Bagaimana pun kesalahan tetaplah kesalahan, dan itu kesalahan KOMPAS. Tidak 
bisa dipilah ini kesalahan korektor atau wartawan. Ketika ia menjadi berita dan 
disajikan pada khalayak, maka itu menjadi KOMPAS sebagai institusi. 
   
  Kesalahan lain yang menurut saya fatal adalah berita tentang hasil survei 
Lakpesdam NU yang menempatkan SBY-Akbar sebagai pilihan pertama calon presiden. 
Padahal Lakpesdam NU tidak pernah mengadakan survei ini dan itu sudah dibantah 
oleh ketua Lakpesdam NU, tapi porsi bantahannya tidak seimbang dengan porsi 
berita yang menyesatkan itu.

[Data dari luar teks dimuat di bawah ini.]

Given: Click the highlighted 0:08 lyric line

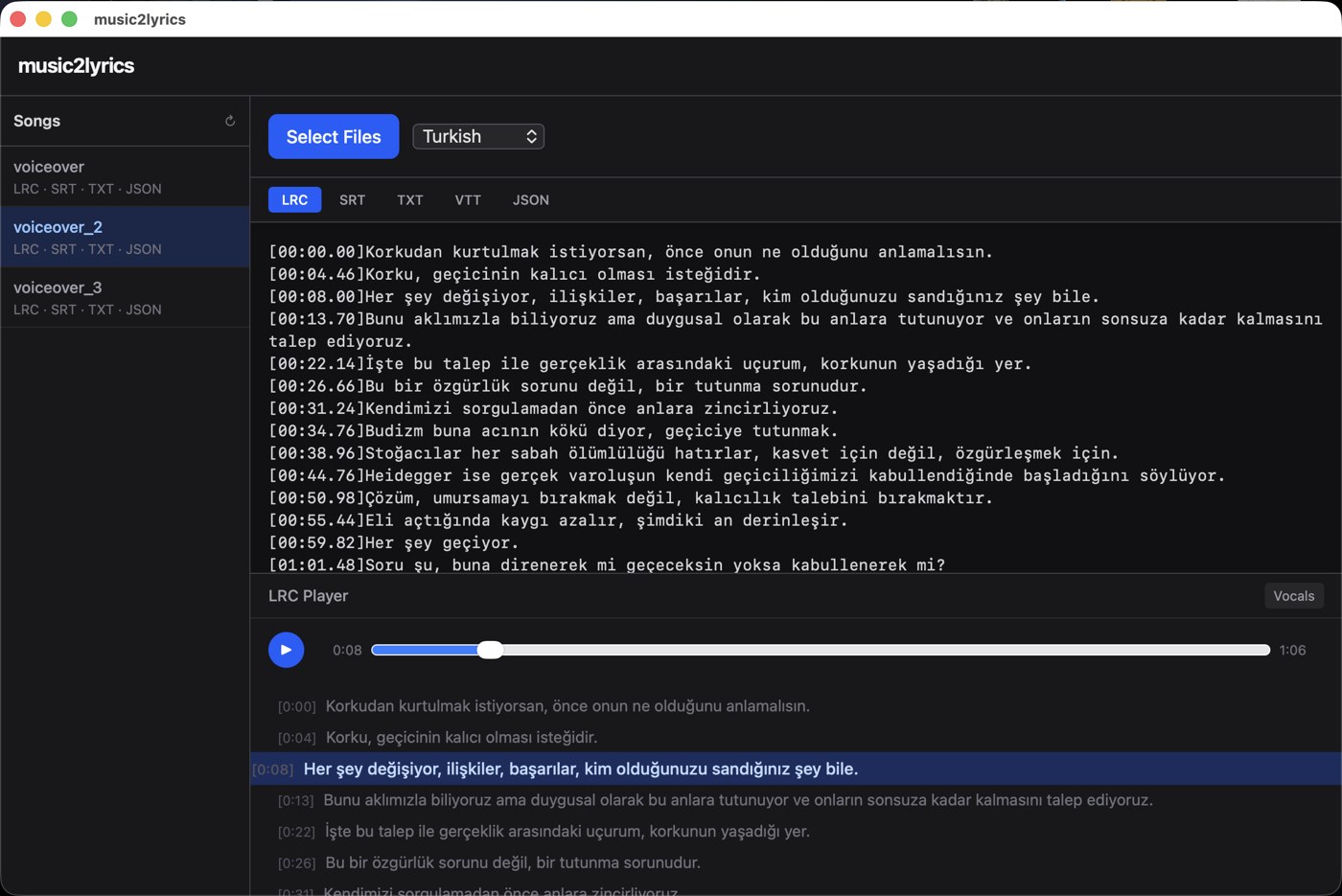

Kompas, makin tua kok makin ga cerdas!.
   
  salam
   
  raja
  pelanggan setia KOMPAS

mediacare <[EMAIL PROTECTED]> wrote:
          Wah kalau begitu jabatan KOREKTOR lebih tinggi dari pada WARTAWAN 
dong pak? 

Tetapi kalau kita baca boks jajaran redaksi media cetak mana pun, tidak ada itu 
istilah KOREKTOR pak.

Jadi kadang kita perlu repot sedikit.